Om te beginnen: spelen op het toneel bestaat niet zonder publiek. Publiek maakt daar onlosmakelijk deel van uit. Aandachtig publiek is een eerlijke medespeler, waar je je bijvoorbeeld niet speciaal voor hoeft uit te sloven. En wanneer publiek niet aandachtig is heb jij als speler waarschijnlijk iets gedaan, waar ze niet in konden meegaan.
Maak publiek vanaf het eerste moment opmerkzaam op hun rol als belangrijkste medespeler. Op het publiek zijn alle hierboven genoemde aandachtspunten van toepassing: leven ze mee of keuren ze af, willen ze zich laten verrassen of kijken ze alleen maar of je opdrachten uitvoert volgens de regels, enz.

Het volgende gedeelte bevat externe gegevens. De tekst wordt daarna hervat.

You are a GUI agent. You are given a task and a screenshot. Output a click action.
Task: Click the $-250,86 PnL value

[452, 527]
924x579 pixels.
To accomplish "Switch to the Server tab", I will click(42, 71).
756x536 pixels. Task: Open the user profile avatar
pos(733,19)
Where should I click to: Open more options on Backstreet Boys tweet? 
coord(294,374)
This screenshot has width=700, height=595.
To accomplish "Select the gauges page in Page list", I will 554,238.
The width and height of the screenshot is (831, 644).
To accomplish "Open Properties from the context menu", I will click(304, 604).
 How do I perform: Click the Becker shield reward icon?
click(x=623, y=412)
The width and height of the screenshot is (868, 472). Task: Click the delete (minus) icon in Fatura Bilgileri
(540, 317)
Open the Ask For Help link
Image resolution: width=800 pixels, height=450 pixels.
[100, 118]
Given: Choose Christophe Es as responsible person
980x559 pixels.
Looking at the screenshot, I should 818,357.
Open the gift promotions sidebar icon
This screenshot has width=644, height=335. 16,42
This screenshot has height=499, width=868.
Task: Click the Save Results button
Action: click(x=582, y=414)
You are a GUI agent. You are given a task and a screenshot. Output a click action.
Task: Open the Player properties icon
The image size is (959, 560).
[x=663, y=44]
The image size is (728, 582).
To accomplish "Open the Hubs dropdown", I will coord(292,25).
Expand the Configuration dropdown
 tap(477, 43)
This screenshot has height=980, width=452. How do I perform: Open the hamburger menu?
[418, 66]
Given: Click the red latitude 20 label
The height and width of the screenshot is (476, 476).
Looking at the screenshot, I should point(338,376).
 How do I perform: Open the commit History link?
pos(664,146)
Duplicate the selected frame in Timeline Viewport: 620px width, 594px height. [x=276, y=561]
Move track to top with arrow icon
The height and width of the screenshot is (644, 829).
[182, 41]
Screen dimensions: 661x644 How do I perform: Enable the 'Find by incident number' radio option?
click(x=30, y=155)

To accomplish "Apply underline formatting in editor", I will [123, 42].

Tenslotte moet je je als theaterdocent afvragen, waarom en wanneer je kinderen voor elkaar laat spelen. En wanneer je ze alleen voor zichzelf laat spelen, als ervaring.
Vitale en expressieve uitingsdrift
Twee termen, die ik ontleen aan Kit Winkel en Corrie Hartong uit de ontstaansperiode van dansexpressie. Grofweg gezegd: je beweegt om je uit te leven (vitale uitingsdrift) en om vorm te geven aan een bepaalde inhoud (expressieve uitingsdrift). Soms is het je eerst lekker uitleven een voorwaarde om ook emotioneel zwaardere opdrachten uit te kunnen voeren. De weg voor spontane reacties en expressief bewegen wordt dan als vanzelf geopend.
Tot zover een vrije bewerking van het eerste hoofdstuk “Creative Experience” uit het boek van Viola Spolin. Omdat het boek zich grotendeels richt op volwassen acteurs en hun regisseurs heb ik een aantal aspecten weggelaten, en heb ik ze hier en daar ook anders benoemd en gerangschikt.